TEXTO PARA LEER
____________

Se trata de la línea
abisal que separa al pobre del rico y que, al estar lejos de ser apenas una
división económica, no puede ser superada con medidas económicas
compensatorias. Por el contrario, puede ser exacerbada por ellas. Desde la óptica de los marcadores sociales
colonialistas, el pobre es una forma de subhumanidad, una forma degradada de
ser que combina cinco formas de degradación: ser ignorante, ser inferior, ser
atrasado, ser vernáculo o folklórico, ser perezoso o improductivo. El rasgo
común a todas ellas es que el pobre no tiene el mismo color que el rico.
El hecho de que el
poder político en la época de Lula haya identificado esa línea abisal y haya
intentado superarla mediante políticas compensatorias y contra la
discriminación racial es un insulto a la nación bienpensante y un desperdicio
criminal de recursos. En este caso concreto, tuvo además otra consecuencia, el
inoportuno encarecimiento del servicio doméstico.

____________

INFORMACIÓN EXTRAÍDA
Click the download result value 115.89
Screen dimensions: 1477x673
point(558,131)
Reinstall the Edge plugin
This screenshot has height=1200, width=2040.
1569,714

____________

INSTRUCCIONES DE TRABAJO
**a)** Indica si cada afirmación coincide con el texto sobre la línea abisal y justifica cada respuesta con una cita literal del texto: (i) la línea abisal puede superarse con medidas económicas compensatorias; (ii) se mencionan cinco formas de degradación; (iii) las medidas compensatorias pueden agravar esa línea.
**b)** Escribe la continuación del texto sobre la línea abisal a partir de su última oración.
El listado es un material aparte del texto sobre la línea abisal.

RESPUESTAS
**a)** (i) No: «no puede ser superada con medidas económicas compensatorias». (ii) Sí: «combina cinco formas de degradación». (iii) Sí: «Por el contrario, puede ser exacerbada por ellas».

**b)**
Es importante tener
en cuenta que el ideario colonialista no es monopolio de las clases dominantes
y sus aliados. Habita en las mentes de los que más sufren sus consecuencias. Y,
sobre todo, habita las mentes de quienes fueron ayudados a dejar su estatuto de
inferioridad, pero que rápidamente se olvidan de esa ayuda para pensar tan bien
como piensa la sociedad bienpensante, la sociedad que está de este lado de la
línea abisal en que acaban de integrarse. Me refiero a sectores de la llamada
nueva clase media.
*
Doctor en Sociología del Derecho, universidades de Coimbra (Portugal) y de
Winsconsin (EE.UU.).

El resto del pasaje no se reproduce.